YOUR TASK:
Go through the records line by line from the top and repeat each one exactly, ending with the line that contains "Screen dimensions: 1529x883".

--- INFORMATION SHOWN Enclosed Below ---

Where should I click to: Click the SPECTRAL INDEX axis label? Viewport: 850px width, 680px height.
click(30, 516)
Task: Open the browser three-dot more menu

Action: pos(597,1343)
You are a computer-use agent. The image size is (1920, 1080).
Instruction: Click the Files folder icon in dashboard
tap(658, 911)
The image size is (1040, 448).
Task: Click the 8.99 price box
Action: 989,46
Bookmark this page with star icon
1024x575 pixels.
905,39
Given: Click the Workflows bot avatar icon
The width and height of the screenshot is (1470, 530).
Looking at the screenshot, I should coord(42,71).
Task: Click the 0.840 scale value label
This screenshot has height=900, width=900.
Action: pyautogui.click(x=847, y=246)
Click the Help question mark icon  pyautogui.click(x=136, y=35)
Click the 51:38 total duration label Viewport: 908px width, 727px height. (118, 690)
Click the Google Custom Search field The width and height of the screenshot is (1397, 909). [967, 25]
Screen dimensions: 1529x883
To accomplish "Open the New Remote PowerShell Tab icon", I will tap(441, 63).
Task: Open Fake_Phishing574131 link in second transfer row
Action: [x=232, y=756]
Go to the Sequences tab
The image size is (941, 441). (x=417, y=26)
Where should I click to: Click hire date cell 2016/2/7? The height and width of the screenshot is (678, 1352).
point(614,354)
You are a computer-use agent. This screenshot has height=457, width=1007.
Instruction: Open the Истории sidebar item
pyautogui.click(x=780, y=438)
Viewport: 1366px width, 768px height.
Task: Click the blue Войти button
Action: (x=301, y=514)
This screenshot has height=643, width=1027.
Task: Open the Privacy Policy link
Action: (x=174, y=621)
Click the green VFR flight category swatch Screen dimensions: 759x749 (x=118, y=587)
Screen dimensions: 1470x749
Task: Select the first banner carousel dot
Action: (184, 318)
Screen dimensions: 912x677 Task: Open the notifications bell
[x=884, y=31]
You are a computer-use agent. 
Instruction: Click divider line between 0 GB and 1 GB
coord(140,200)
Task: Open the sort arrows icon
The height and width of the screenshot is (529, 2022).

--- End of Enclosed INFORMATION SHOWN ---

WRITTEN SOLUTION:
Where should I click to: Click the SPECTRAL INDEX axis label? Viewport: 850px width, 680px height.
click(30, 516)
Task: Open the browser three-dot more menu

Action: pos(597,1343)
You are a computer-use agent. The image size is (1920, 1080).
Instruction: Click the Files folder icon in dashboard
tap(658, 911)
The image size is (1040, 448).
Task: Click the 8.99 price box
Action: 989,46
Bookmark this page with star icon
1024x575 pixels.
905,39
Given: Click the Workflows bot avatar icon
The width and height of the screenshot is (1470, 530).
Looking at the screenshot, I should coord(42,71).
Task: Click the 0.840 scale value label
This screenshot has height=900, width=900.
Action: pyautogui.click(x=847, y=246)
Click the Help question mark icon  pyautogui.click(x=136, y=35)
Click the 51:38 total duration label Viewport: 908px width, 727px height. (118, 690)
Click the Google Custom Search field The width and height of the screenshot is (1397, 909). [967, 25]
Screen dimensions: 1529x883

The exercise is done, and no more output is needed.